Girl Scout and Boy Scout troops lit candles in nighttime vigils. Office workers used lunch breaks to attend noontime church services. About 60 Muslims and non-Muslims gathered at Cincinnati's Islamic Center to pray for religious freedom and acceptance. Other cities reached for patriotic notes. In Des Moines, Iowa, police and fire units paraded from the state capitol to the city's baseball stadium for a ceremony that ended with fireworks.

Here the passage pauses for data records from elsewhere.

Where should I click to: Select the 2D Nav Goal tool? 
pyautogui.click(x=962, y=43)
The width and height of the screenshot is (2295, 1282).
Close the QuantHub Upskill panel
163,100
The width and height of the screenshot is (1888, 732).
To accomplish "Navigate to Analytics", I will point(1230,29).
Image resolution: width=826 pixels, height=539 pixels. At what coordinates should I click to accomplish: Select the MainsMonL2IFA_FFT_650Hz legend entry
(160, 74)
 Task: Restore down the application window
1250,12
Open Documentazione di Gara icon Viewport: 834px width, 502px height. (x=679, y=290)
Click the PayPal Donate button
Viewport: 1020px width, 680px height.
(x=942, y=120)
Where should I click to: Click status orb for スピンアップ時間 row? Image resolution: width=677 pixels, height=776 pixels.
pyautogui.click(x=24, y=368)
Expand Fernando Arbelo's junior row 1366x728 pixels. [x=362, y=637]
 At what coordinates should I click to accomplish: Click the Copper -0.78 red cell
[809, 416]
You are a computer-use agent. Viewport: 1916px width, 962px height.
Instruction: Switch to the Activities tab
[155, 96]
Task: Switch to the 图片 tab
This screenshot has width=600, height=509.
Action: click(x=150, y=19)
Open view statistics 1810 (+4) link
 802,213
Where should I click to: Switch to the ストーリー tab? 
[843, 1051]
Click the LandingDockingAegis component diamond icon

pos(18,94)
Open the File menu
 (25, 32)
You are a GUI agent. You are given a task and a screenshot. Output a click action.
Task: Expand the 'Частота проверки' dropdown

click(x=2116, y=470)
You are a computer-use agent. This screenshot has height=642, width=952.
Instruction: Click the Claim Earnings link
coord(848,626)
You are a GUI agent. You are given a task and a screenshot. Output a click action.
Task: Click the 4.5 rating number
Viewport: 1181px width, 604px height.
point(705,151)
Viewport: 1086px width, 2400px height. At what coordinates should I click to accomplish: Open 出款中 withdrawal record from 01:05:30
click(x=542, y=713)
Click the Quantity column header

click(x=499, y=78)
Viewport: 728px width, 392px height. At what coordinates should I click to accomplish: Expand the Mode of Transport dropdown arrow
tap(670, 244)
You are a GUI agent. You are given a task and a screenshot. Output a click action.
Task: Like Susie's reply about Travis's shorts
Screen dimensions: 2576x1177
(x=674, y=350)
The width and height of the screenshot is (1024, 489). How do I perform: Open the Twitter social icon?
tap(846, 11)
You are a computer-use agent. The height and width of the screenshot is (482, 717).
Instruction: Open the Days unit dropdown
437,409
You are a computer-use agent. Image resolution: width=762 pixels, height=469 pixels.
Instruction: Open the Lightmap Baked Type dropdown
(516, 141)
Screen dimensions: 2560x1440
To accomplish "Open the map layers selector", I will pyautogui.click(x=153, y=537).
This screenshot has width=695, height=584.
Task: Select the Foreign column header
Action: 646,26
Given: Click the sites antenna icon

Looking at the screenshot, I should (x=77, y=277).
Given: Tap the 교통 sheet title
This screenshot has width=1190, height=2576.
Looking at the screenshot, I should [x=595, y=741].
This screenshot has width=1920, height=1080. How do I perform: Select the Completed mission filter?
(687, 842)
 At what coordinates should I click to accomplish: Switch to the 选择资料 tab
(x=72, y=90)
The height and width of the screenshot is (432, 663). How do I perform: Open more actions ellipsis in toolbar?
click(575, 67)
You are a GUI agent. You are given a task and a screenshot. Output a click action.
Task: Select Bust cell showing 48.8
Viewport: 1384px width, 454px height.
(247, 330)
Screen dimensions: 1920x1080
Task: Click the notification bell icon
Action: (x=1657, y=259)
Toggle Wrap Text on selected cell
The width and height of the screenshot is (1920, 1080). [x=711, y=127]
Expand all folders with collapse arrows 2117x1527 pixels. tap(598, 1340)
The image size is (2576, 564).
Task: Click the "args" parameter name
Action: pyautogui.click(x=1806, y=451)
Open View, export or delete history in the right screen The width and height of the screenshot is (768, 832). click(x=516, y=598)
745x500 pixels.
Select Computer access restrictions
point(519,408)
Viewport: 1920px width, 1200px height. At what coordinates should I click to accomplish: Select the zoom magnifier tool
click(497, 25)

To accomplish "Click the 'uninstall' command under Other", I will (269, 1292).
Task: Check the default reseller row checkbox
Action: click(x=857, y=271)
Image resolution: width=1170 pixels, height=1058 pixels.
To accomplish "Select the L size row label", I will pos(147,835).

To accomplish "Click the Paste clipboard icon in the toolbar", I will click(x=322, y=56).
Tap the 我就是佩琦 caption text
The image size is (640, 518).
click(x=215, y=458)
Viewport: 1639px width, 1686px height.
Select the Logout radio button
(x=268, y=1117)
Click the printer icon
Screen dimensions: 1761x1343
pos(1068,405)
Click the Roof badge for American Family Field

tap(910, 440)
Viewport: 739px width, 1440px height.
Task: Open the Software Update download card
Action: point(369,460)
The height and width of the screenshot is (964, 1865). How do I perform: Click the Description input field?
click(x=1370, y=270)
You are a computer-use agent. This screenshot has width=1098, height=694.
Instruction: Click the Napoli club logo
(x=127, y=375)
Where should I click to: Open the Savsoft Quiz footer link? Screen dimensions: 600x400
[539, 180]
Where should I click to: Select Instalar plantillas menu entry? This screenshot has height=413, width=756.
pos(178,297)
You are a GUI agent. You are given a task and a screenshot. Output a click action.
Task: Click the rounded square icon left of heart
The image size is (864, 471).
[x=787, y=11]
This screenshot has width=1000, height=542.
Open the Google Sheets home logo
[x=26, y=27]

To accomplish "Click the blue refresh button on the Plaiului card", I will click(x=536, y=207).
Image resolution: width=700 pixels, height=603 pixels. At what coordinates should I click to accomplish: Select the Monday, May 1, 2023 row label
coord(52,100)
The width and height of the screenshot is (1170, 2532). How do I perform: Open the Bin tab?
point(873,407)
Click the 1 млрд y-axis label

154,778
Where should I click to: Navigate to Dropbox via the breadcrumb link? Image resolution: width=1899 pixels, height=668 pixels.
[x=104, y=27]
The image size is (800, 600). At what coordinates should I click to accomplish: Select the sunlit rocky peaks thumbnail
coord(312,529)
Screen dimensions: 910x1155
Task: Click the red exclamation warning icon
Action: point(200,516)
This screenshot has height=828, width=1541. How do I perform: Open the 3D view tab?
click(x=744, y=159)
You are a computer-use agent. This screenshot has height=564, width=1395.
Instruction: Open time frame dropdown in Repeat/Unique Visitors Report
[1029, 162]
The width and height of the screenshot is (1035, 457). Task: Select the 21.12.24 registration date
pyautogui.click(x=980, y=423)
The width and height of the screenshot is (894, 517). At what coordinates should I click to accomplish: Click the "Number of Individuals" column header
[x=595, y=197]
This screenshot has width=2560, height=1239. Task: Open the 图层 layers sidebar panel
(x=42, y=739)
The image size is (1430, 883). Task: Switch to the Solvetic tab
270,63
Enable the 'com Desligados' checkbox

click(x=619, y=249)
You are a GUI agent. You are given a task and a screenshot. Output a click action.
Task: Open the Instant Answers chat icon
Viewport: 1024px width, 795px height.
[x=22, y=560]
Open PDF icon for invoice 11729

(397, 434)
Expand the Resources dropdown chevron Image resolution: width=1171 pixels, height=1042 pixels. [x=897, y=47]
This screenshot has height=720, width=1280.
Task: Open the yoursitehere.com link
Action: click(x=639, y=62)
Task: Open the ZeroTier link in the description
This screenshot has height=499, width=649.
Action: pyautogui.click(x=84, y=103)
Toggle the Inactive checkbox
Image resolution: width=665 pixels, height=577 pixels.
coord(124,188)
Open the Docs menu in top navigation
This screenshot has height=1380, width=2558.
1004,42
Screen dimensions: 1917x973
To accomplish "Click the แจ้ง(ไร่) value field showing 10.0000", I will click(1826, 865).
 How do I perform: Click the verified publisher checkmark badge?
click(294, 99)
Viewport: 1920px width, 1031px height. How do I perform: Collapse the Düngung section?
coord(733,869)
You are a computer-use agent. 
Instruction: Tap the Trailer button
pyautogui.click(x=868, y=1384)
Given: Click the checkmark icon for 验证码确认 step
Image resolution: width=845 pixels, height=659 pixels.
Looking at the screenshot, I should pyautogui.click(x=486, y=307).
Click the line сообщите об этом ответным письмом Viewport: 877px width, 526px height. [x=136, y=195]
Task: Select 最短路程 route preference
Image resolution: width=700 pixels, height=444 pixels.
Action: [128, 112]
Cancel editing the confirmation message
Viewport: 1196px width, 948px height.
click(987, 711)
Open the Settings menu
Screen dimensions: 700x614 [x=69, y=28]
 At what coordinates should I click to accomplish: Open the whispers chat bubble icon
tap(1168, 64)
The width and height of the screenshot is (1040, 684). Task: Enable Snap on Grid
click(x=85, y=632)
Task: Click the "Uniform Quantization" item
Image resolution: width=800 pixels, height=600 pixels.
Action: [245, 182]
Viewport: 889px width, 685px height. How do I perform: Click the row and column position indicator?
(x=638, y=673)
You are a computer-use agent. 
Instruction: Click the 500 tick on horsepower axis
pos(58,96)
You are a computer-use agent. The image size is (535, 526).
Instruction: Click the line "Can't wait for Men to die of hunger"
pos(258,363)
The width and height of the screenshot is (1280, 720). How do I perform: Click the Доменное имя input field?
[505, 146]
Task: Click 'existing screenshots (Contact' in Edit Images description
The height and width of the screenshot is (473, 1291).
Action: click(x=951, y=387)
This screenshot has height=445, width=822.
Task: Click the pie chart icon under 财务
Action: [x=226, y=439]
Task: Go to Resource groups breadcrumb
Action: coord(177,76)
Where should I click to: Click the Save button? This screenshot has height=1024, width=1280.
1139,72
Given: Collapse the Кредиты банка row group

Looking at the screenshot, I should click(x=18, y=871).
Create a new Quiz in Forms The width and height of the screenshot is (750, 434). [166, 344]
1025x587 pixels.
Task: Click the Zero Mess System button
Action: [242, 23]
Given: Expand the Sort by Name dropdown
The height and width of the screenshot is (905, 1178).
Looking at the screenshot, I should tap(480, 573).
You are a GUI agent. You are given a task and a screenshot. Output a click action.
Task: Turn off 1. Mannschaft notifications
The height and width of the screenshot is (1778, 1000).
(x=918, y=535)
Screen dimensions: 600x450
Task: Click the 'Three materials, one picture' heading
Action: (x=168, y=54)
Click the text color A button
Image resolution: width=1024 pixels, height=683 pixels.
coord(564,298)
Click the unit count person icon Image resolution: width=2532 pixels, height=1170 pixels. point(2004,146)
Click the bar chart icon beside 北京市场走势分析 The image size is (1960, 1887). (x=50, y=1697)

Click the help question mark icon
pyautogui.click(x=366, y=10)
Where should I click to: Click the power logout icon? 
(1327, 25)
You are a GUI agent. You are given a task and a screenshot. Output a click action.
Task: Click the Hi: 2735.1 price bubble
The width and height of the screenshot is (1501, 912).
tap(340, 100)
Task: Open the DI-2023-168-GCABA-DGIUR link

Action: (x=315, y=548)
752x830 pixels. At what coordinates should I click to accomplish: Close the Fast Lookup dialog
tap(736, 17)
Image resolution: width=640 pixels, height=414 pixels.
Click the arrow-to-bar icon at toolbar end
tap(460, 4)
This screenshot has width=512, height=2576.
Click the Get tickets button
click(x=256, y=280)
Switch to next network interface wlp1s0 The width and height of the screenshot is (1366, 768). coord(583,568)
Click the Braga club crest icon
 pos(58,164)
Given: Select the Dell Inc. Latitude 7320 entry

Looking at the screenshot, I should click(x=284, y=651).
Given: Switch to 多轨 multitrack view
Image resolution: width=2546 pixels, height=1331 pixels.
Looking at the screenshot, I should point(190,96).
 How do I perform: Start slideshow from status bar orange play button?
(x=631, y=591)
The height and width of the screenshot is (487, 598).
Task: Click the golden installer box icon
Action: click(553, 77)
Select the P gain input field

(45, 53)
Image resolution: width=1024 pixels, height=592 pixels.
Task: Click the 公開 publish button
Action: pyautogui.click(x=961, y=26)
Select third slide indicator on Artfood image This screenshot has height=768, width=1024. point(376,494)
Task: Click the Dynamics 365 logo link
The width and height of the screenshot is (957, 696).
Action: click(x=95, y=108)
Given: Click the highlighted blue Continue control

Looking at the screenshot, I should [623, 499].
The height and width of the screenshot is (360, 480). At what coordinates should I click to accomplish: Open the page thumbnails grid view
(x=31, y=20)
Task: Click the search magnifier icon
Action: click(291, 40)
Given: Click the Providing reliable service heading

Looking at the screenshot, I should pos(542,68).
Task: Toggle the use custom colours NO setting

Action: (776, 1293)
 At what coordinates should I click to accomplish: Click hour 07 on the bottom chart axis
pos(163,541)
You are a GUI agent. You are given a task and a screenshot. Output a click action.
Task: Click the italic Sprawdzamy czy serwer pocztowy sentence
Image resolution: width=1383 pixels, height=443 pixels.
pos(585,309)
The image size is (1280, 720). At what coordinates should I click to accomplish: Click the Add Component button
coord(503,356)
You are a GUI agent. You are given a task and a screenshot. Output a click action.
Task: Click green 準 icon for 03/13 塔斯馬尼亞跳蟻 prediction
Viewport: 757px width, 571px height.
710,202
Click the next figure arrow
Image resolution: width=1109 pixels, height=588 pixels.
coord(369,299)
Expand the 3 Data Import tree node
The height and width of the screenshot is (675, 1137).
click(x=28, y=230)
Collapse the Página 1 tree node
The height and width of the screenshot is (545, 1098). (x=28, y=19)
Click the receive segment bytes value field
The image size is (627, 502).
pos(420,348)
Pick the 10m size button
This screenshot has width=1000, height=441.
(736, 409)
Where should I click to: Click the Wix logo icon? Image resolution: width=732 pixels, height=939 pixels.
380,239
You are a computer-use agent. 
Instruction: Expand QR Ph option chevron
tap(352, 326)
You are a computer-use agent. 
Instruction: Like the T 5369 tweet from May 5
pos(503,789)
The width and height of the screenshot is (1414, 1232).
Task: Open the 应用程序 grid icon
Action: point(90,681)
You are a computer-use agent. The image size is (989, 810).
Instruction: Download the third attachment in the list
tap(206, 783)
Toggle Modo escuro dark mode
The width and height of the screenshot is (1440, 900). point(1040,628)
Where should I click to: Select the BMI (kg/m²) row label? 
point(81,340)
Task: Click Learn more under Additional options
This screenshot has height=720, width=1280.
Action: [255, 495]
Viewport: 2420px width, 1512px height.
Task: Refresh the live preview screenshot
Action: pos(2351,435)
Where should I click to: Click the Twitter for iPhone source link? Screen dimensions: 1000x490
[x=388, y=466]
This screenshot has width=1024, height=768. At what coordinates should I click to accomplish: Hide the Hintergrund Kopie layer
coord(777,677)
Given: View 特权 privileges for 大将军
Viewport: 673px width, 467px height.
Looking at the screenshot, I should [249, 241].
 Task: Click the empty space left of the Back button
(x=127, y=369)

The world took note as well. Mozart's Requiem was performed in 20 times zones, starting in New Zealand. Three thousand torches, one for each victim, were lit in Norway's capital of Oslo.

The anniversary left its mark in myriad ways. TV networks banned or limited commercials. Political candidates pulled their advertising. Domestic airlines cut more than 10 percent of their flights and reported a sharp drop in passenger traffic, as many Americans decided to play it safe. A few workers got the day off as a paid holiday.

But in other respects, it was a normal work and school day in the United States. School officials in Washington decided against extensive ceremonies, fearing that some students might be upset by the reminder of last year's terror.

Congress was in regular session, engaged in its usual partisan battles over issues such as homeland security and spending measures. But at the end of the day, members went to the Capitol's east steps and reprised the song they sang on the same day a year ago: "God Bless America."

Rob Hotakainen in New York, Muriel Dobbin in Washington and Lawrence M. O'Rourke in Shanksville, Pa., contributed to this report.